Due to the complexity of the data which they represent, networks pose considerable obstacles for analysis. Typically the standard statistical framework of independent observations no longer applies - networks are used to represent the data precisely because they are often not independent of each other. While each network itself can be viewed as an observation, usually there are no independent observations of the whole network available.

To understand networks, probabilistic models can be employed. The behaviour of networks which are generated from such models can then be studied with tools from applied probability. Even relatively simple models provide challenges in their analysis, with more realistic complex models often out of reach of a rigorous mathematical treatment.

Hence, depending on the network behaviour of interest, it may be reasonable to approximate a complex model with a simpler model. Assessing the error in such an approximation is crucial to determine whether the approximation is suitable. This project will derive characterisations of network models which relate to a common underlying process. This common underlying process will then allow to compare models through comparing their characterisations.

• [GIVEN INSTRUCTION 1]:
Summarize the network-analysis text in two sentences.

• [MATERIAL]:
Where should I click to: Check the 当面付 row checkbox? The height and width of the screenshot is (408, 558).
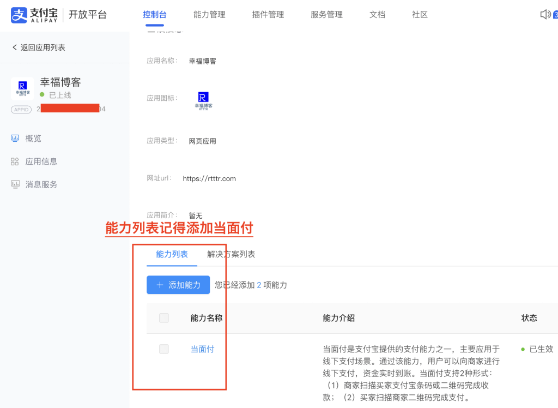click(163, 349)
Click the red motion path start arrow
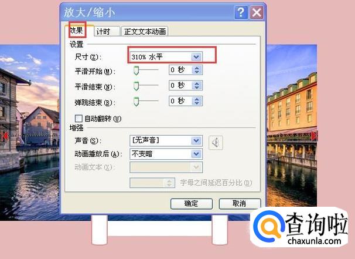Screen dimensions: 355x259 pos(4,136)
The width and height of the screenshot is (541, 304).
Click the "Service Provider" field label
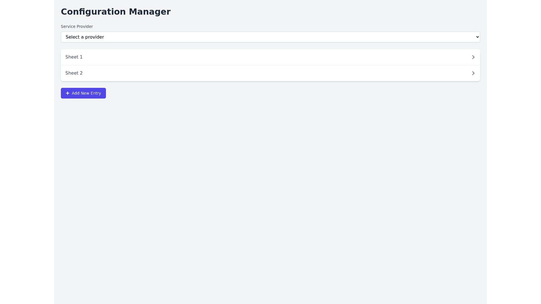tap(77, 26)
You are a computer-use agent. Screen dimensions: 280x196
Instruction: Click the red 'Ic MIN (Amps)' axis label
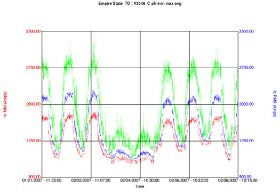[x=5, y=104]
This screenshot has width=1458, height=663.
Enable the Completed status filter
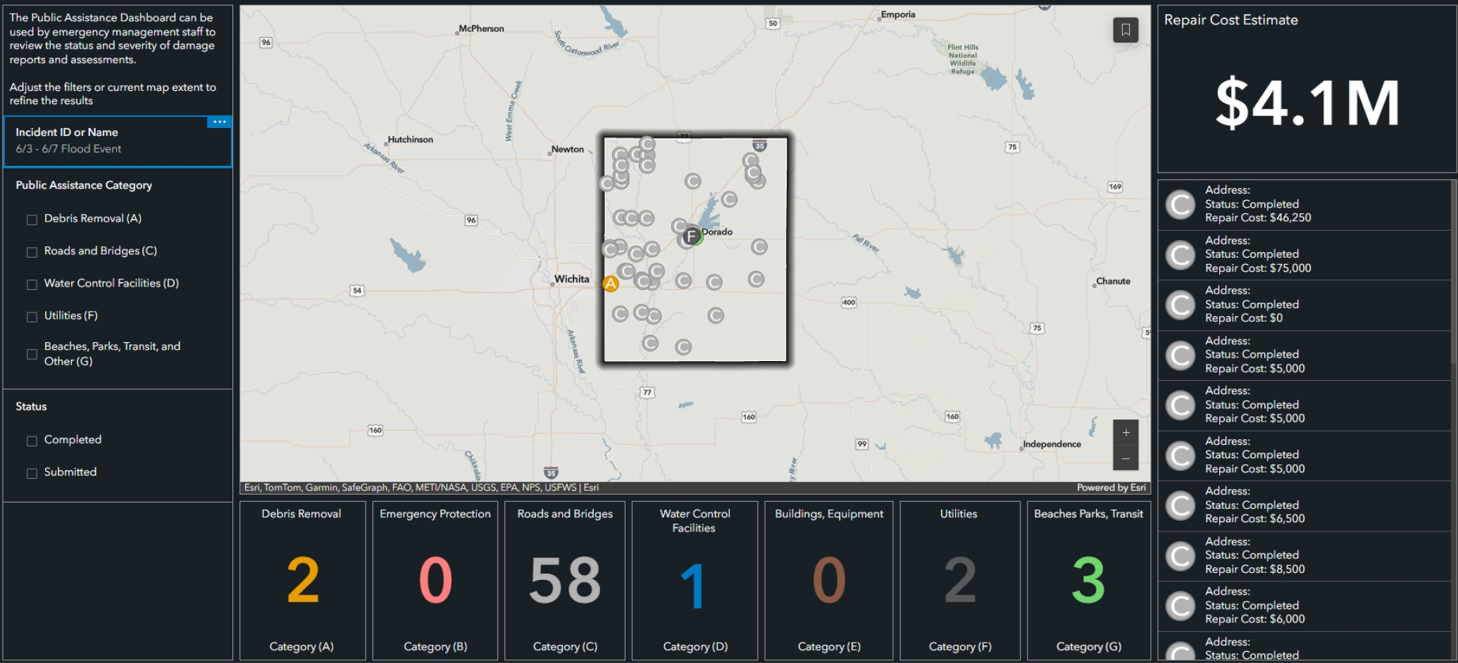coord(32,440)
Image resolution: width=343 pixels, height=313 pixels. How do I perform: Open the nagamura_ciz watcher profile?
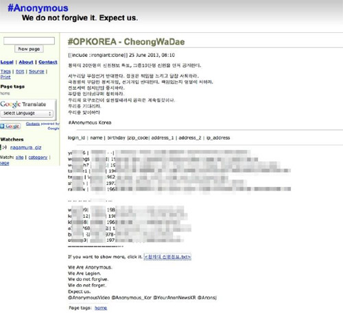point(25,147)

* * *

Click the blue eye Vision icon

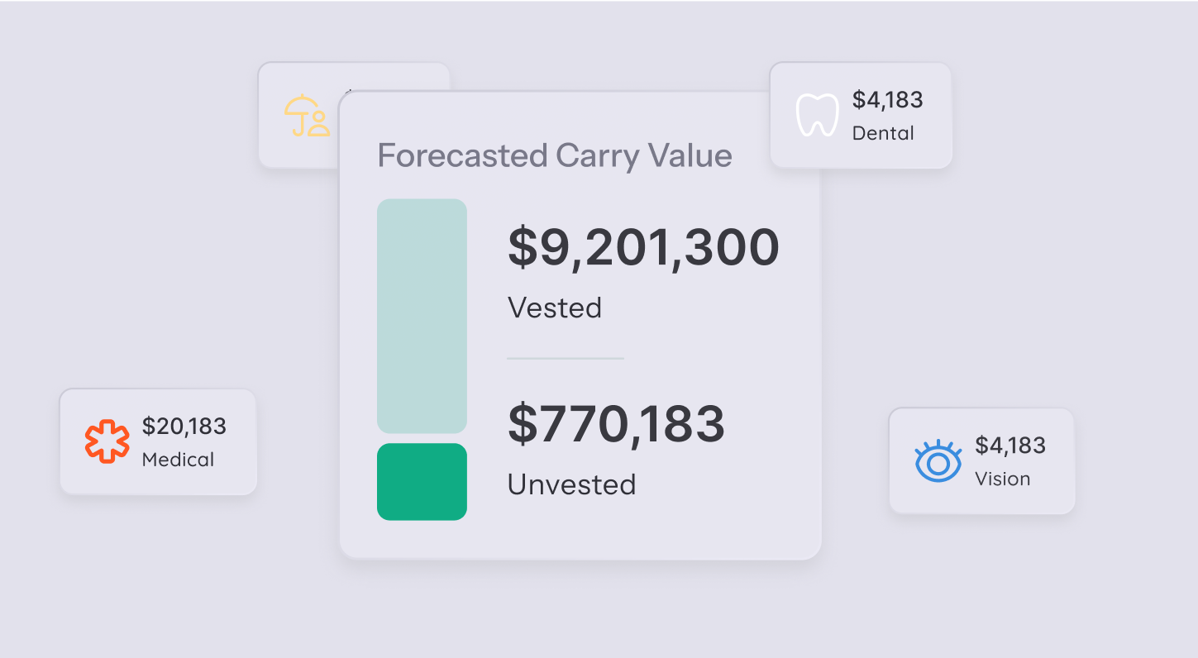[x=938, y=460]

==

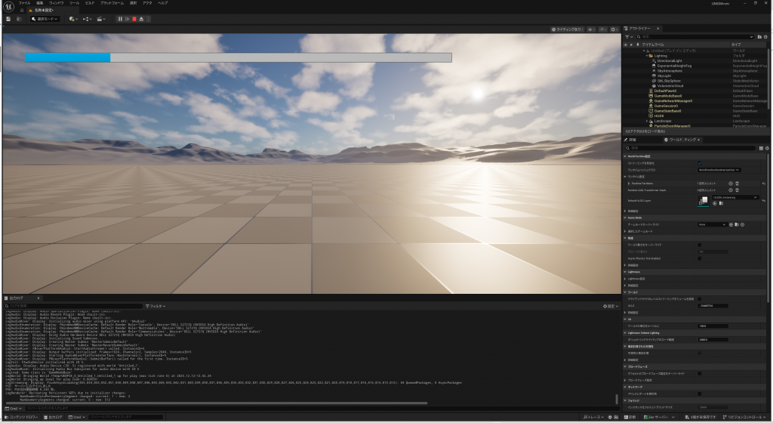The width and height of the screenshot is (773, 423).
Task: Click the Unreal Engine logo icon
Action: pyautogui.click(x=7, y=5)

• [GIVEN INSTRUCTION 2]:
Transcribe the stretch of the records from the line that contains "Click the red motion path start arrow" through the line that contains "[x=5, y=104]", leaving out the pictures.

• [WRITTEN ANSWER 1]:
Networks are hard to analyze because their data are not independent and there are usually no independent observations of the whole network, so probabilistic models are used, though even simple ones are challenging and realistic ones are often beyond rigorous treatment. The project will therefore derive characterizations of network models tied to a common underlying process, allowing complex models to be approximated by simpler ones and compared, with the approximation error assessed.

• [WRITTEN ANSWER 2]:
Click the red motion path start arrow
Screen dimensions: 355x259 pos(4,136)
The width and height of the screenshot is (541, 304).
Click the "Service Provider" field label
tap(77, 26)
You are a computer-use agent. Screen dimensions: 280x196
Instruction: Click the red 'Ic MIN (Amps)' axis label
[x=5, y=104]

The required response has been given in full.